## begin

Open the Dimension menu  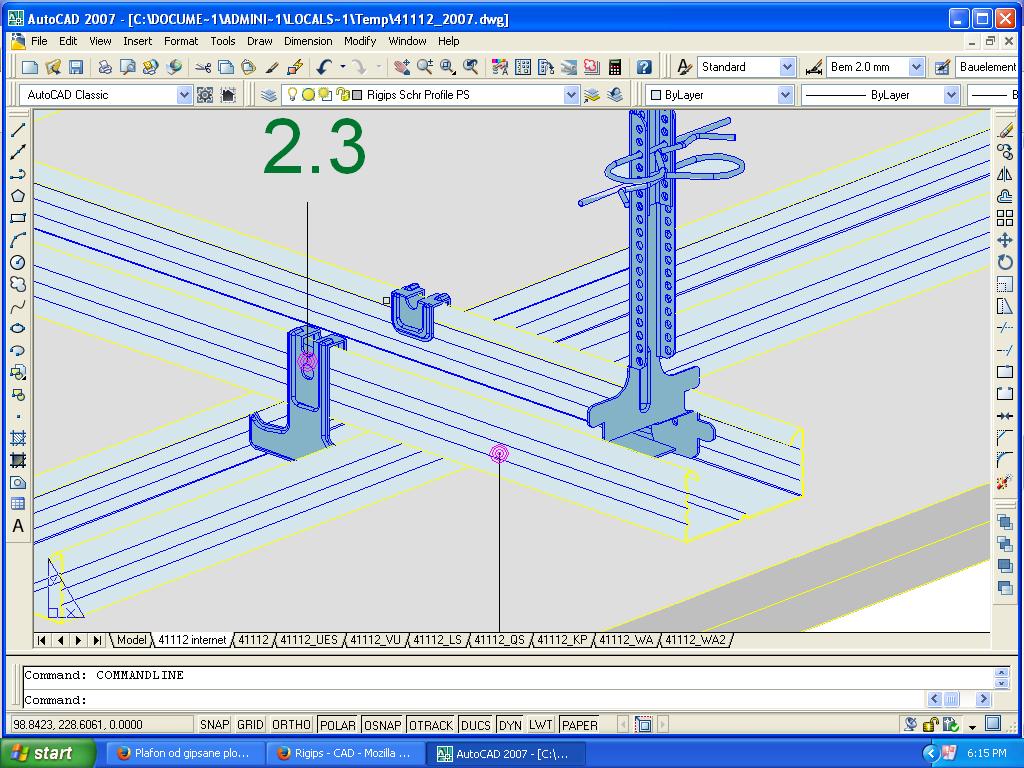[308, 41]
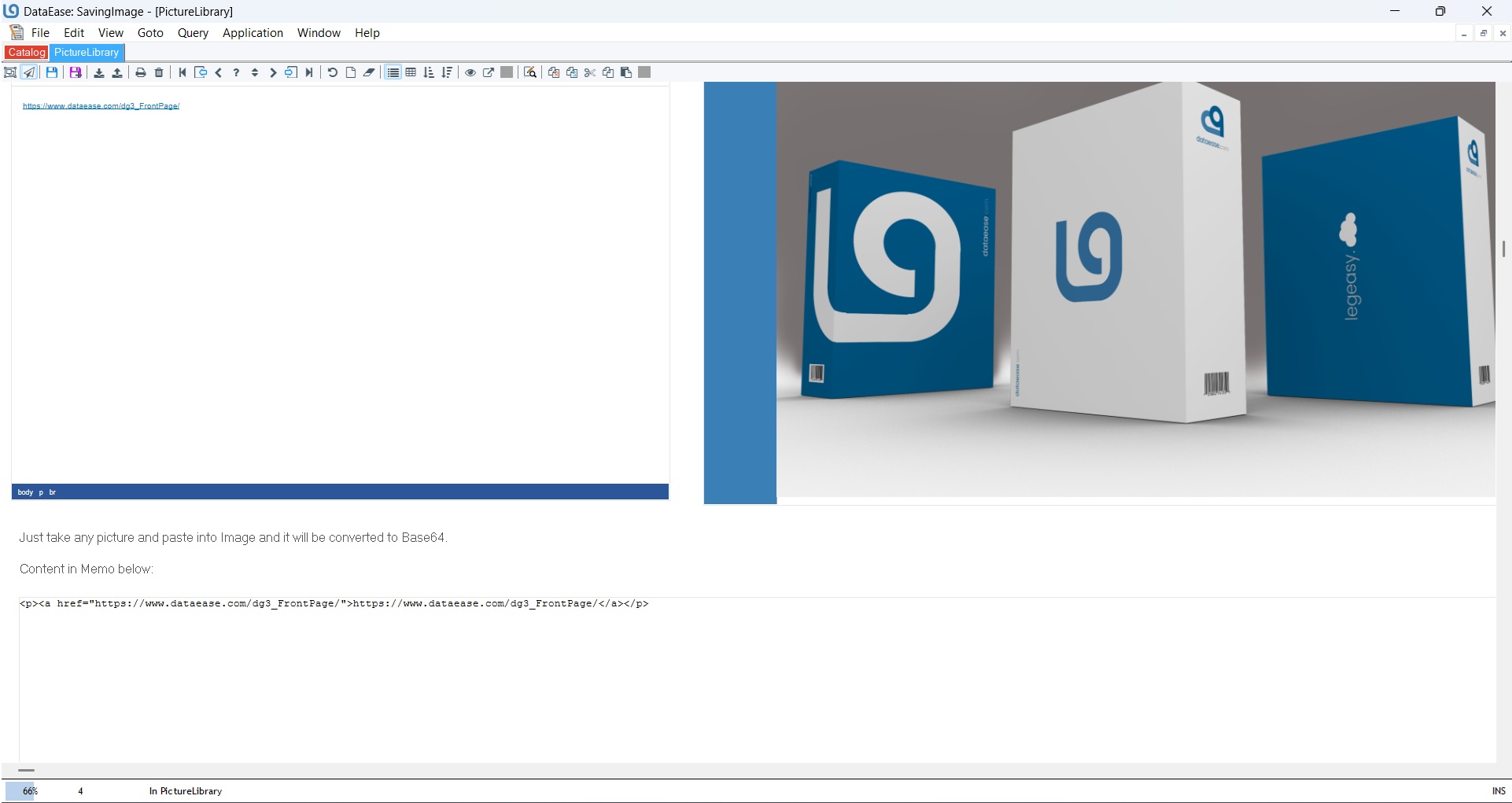Go to the last record
Viewport: 1512px width, 803px height.
coord(309,72)
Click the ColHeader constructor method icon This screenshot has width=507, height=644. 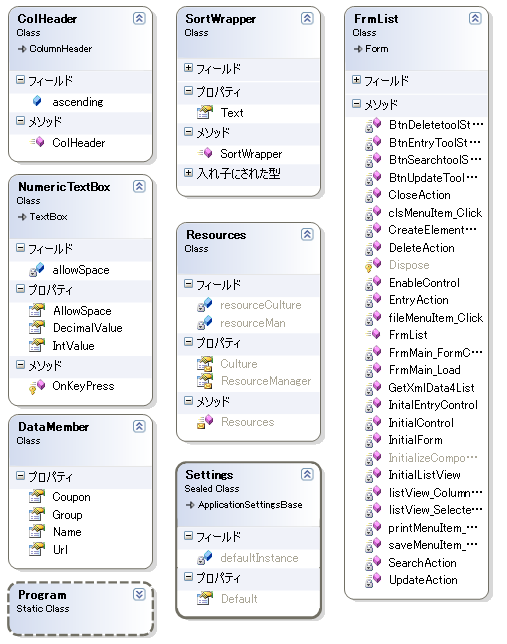point(37,142)

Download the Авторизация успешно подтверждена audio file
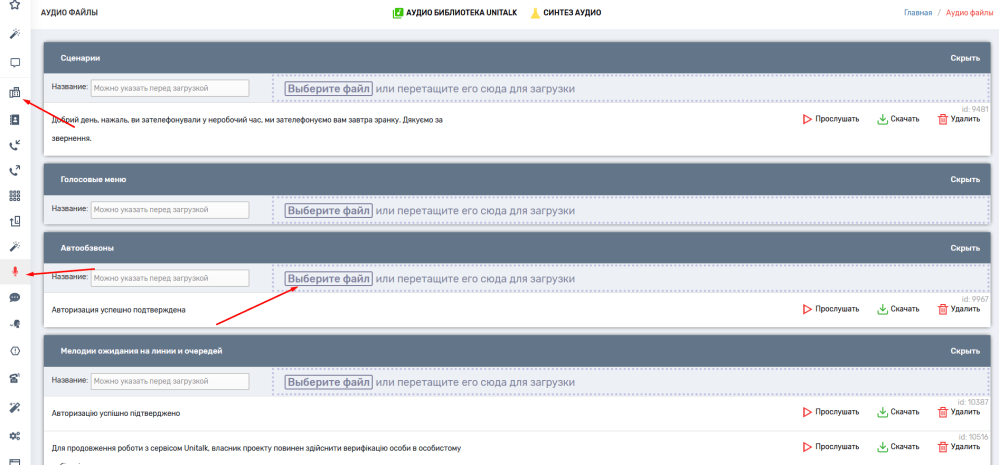point(898,309)
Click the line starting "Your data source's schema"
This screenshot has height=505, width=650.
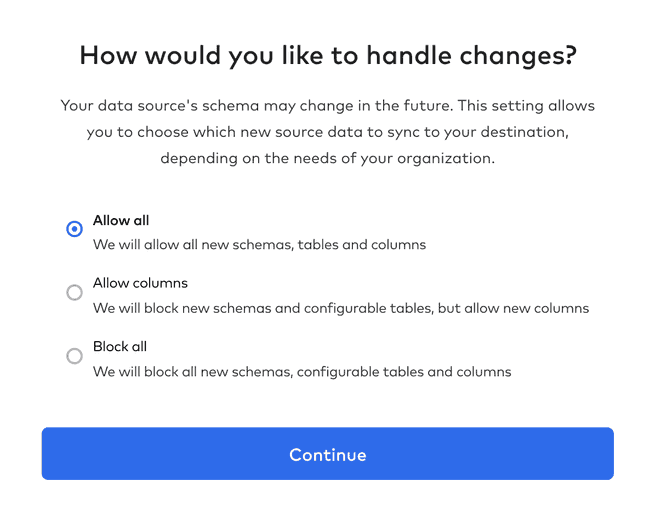coord(327,105)
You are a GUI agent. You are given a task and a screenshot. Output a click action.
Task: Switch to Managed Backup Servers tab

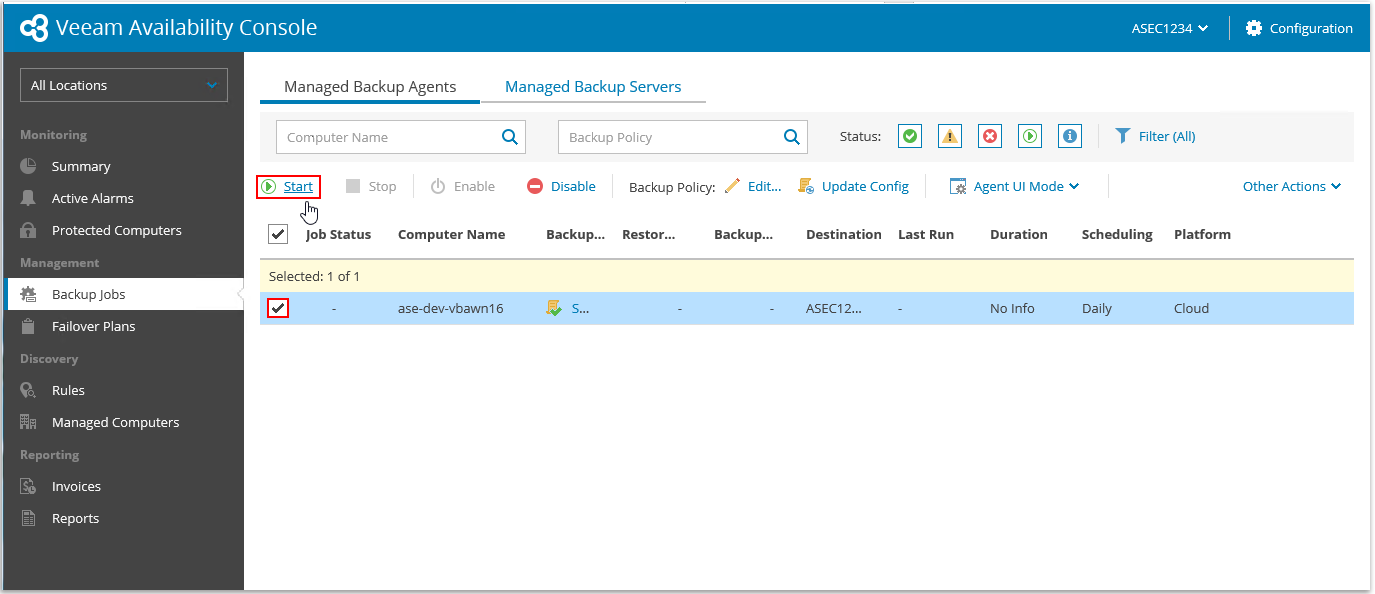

## end

Convert the data from the line containing "Click the line" through the end into a numbered list, skipping blank lines and leaving out the pictures.

- _Finished exercise_:
1. Click the line starting "Your data source's schema"
2. This screenshot has height=505, width=650.
3. coord(327,105)
4. You are a GUI agent. You are given a task and a screenshot. Output a click action.
5. Task: Switch to Managed Backup Servers tab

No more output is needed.